## Your objective
Take the line that contains "Given: Choose the ring sizing trending link" as the first line and the final line of the records as the last; return exactly those lines and the lines between.

☆ ☆ ☆ ☆ ☆

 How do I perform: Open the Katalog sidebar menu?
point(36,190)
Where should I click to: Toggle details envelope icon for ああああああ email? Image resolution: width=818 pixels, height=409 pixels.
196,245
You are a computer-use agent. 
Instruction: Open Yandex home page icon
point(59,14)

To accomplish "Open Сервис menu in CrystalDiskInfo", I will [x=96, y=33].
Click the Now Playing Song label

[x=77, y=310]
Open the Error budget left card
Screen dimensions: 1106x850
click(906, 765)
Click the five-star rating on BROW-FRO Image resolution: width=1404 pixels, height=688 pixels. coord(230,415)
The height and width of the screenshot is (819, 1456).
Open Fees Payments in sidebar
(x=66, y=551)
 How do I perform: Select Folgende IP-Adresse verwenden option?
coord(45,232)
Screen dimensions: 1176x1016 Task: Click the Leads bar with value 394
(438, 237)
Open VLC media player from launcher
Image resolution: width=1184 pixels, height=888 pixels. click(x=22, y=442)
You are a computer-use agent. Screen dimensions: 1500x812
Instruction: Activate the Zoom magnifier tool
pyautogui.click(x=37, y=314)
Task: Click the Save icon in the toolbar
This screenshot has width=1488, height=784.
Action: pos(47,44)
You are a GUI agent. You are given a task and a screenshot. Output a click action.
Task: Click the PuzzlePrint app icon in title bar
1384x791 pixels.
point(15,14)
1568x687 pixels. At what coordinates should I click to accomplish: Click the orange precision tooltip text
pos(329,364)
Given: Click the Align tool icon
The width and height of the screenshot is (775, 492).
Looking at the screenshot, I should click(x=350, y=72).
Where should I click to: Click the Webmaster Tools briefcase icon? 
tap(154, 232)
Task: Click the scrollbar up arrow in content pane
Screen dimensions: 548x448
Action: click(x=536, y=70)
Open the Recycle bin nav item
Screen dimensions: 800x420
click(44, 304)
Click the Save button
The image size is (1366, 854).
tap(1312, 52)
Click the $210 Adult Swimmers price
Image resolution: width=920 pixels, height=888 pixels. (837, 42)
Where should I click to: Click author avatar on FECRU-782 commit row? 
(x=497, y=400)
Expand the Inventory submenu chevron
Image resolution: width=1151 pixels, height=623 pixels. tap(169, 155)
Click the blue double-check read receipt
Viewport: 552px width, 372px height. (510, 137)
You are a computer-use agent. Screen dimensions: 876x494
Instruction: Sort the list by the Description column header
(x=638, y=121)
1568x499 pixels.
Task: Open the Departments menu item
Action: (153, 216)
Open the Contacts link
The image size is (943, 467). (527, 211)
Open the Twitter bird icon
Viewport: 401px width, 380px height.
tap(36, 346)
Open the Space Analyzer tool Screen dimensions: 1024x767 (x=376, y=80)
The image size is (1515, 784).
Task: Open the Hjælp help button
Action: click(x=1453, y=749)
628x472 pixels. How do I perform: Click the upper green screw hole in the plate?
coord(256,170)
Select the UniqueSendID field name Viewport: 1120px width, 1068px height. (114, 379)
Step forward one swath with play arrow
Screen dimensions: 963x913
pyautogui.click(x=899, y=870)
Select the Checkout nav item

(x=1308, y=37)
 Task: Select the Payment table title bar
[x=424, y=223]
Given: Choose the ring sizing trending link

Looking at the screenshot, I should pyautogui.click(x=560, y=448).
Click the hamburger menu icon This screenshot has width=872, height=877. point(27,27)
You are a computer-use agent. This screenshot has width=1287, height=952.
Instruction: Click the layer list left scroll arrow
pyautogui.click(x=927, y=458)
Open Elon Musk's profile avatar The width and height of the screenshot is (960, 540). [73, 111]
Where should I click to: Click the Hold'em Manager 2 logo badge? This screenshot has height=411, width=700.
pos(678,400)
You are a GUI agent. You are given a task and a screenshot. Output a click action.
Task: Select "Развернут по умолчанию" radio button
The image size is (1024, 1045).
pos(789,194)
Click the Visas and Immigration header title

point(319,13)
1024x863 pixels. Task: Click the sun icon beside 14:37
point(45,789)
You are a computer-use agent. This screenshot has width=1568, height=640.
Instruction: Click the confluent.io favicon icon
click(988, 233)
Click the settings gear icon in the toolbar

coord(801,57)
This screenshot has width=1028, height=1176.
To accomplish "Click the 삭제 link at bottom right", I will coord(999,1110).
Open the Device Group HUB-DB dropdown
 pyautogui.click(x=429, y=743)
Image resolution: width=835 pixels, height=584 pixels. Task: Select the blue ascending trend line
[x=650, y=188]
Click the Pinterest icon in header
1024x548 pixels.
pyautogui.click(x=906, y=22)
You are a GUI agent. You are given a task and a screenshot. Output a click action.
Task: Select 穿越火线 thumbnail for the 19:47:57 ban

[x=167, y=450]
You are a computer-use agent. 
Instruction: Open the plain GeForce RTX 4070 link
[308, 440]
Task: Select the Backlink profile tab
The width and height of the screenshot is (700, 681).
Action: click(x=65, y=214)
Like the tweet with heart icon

☆ ☆ ☆ ☆ ☆

## Answer section
Given: Choose the ring sizing trending link

Looking at the screenshot, I should pyautogui.click(x=560, y=448).
Click the hamburger menu icon This screenshot has width=872, height=877. point(27,27)
You are a computer-use agent. This screenshot has width=1287, height=952.
Instruction: Click the layer list left scroll arrow
pyautogui.click(x=927, y=458)
Open Elon Musk's profile avatar The width and height of the screenshot is (960, 540). [73, 111]
Where should I click to: Click the Hold'em Manager 2 logo badge? This screenshot has height=411, width=700.
pos(678,400)
You are a GUI agent. You are given a task and a screenshot. Output a click action.
Task: Select "Развернут по умолчанию" radio button
The image size is (1024, 1045).
pos(789,194)
Click the Visas and Immigration header title

point(319,13)
1024x863 pixels. Task: Click the sun icon beside 14:37
point(45,789)
You are a computer-use agent. This screenshot has width=1568, height=640.
Instruction: Click the confluent.io favicon icon
click(988, 233)
Click the settings gear icon in the toolbar

coord(801,57)
This screenshot has width=1028, height=1176.
To accomplish "Click the 삭제 link at bottom right", I will coord(999,1110).
Open the Device Group HUB-DB dropdown
 pyautogui.click(x=429, y=743)
Image resolution: width=835 pixels, height=584 pixels. Task: Select the blue ascending trend line
[x=650, y=188]
Click the Pinterest icon in header
1024x548 pixels.
pyautogui.click(x=906, y=22)
You are a GUI agent. You are given a task and a screenshot. Output a click action.
Task: Select 穿越火线 thumbnail for the 19:47:57 ban

[x=167, y=450]
You are a computer-use agent. 
Instruction: Open the plain GeForce RTX 4070 link
[308, 440]
Task: Select the Backlink profile tab
The width and height of the screenshot is (700, 681).
Action: click(x=65, y=214)
Like the tweet with heart icon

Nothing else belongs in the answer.